Audit Logs
A complete record of every action taken across your account. Go to Others → Audit Logs.
Logs are retained for 60 days and show up to 50 entries per page.
Log table columns
| Column | Meaning |
|---|---|
| Time | Relative time (e.g. 2h ago) and exact timestamp |
| Actor / Action | Who performed the action and what action was taken, with a resource type badge |
| Resource | Resource type and name affected |
| Status | SUCCESSFUL or FAILED |
Filtering and refreshing
- Click Filters to narrow logs by resource type, action, status, or date range
- Click Refresh to pull the latest entries
Log entry detail
Click any row to open the full detail panel:
| Field | Description |
|---|---|
| Status | SUCCESSFUL or FAILED with timestamp in UTC |
| Actor | Username, session ID, and IP address of who triggered the action |
| Description | Human-readable summary (e.g. Failed to created database –) |
| Action | The action performed (e.g.
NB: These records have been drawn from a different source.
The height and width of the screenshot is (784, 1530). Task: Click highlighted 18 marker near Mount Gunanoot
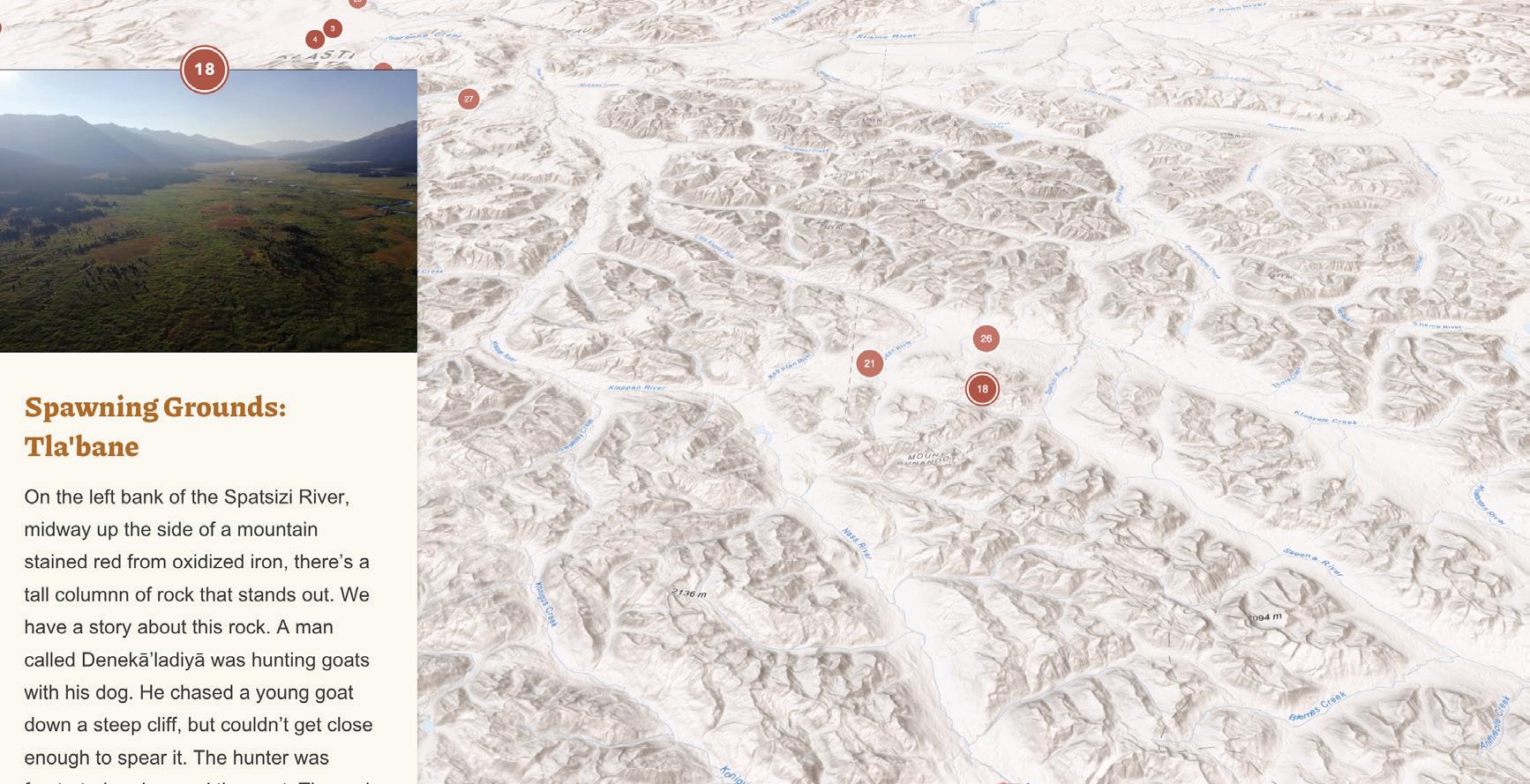click(982, 389)
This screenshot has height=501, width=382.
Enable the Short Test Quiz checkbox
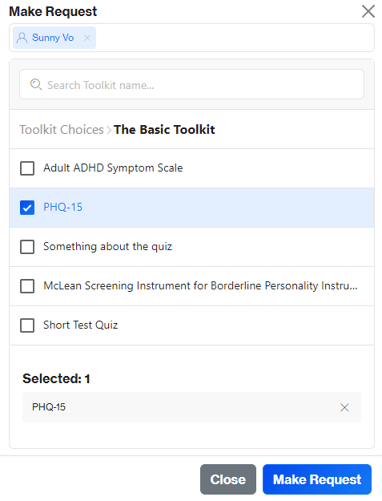27,325
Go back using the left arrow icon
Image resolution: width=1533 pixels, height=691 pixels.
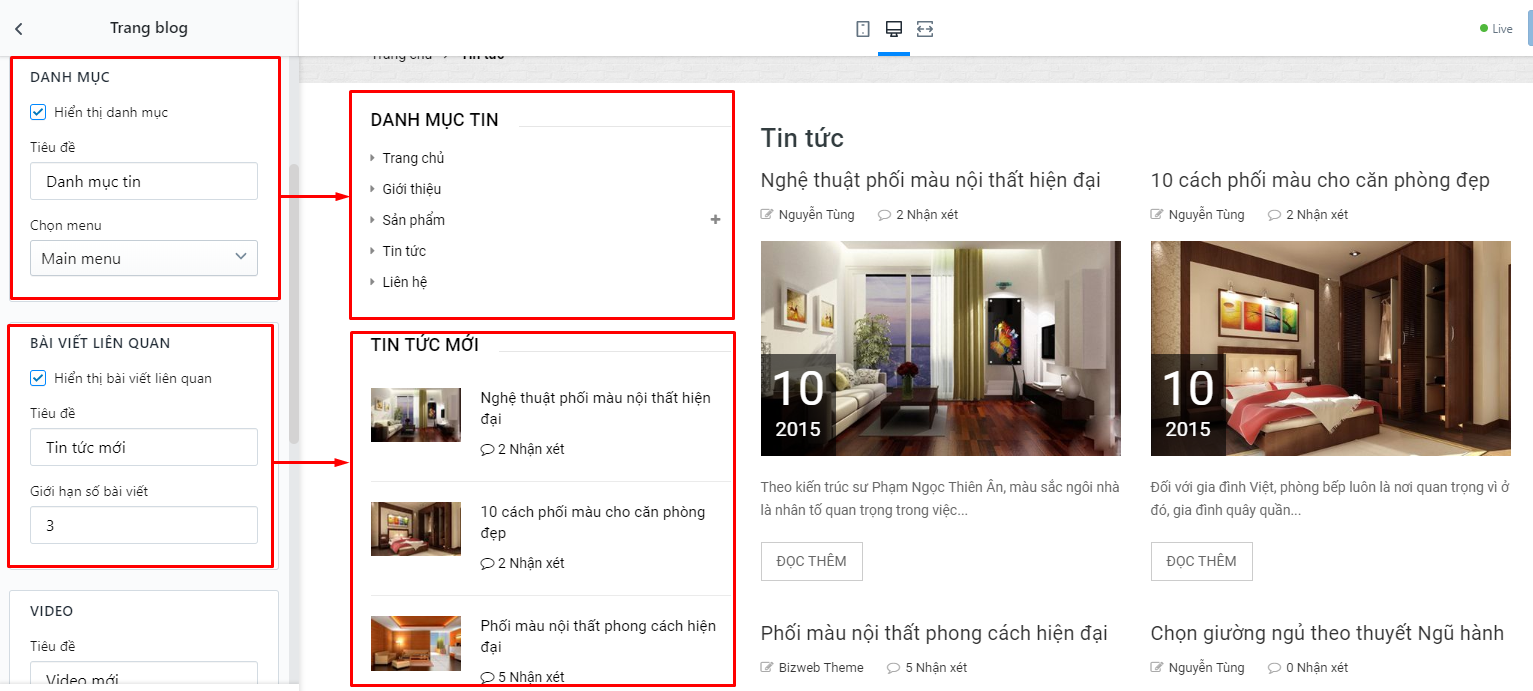19,29
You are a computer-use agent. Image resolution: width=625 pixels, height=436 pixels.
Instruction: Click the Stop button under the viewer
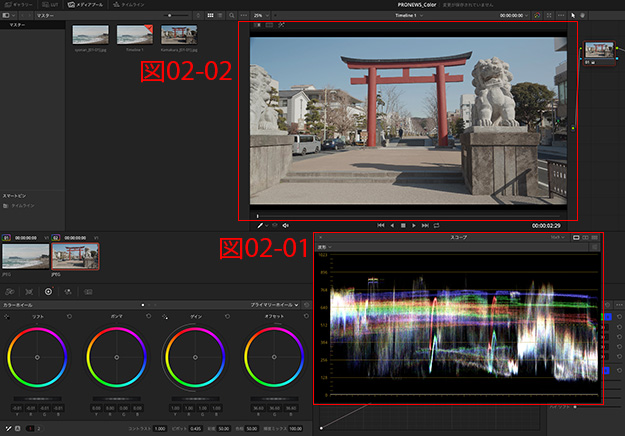[403, 225]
Created database) |
| Event code | Machine-readable code (e.g. database.create.failed) |
| Resource type | The type of resource affected (e.g. Database, VM, Volume, Firewall policy) |
| Resource name | Name of the specific resource, or – if creation failed before one was assigned |
| User UID | The unique ID of the user account that triggered the event |
| Category | Resource category (e.g. database, vm, volume) |
| Severity | info for successful actions, error for failures |
| Request context | Raw request details — IP address, action, and user-agent of the browser or CLI client |
Event codes
Event codes follow the pattern <resource>.<action>.<result>:
| Example code | Meaning |
|---|---|
database.create.failed | Database creation failed |
vm.create.succeeded | VM created successfully |
volume.create.succeeded | Volume created successfully |
firewall_policy.create.succeeded | Firewall policy created successfully |
What gets logged
Every create, update, delete, and attach action on any resource in your workspace is logged — including failed attempts. Auth events (login, session creation) are also captured with their session ID and IP.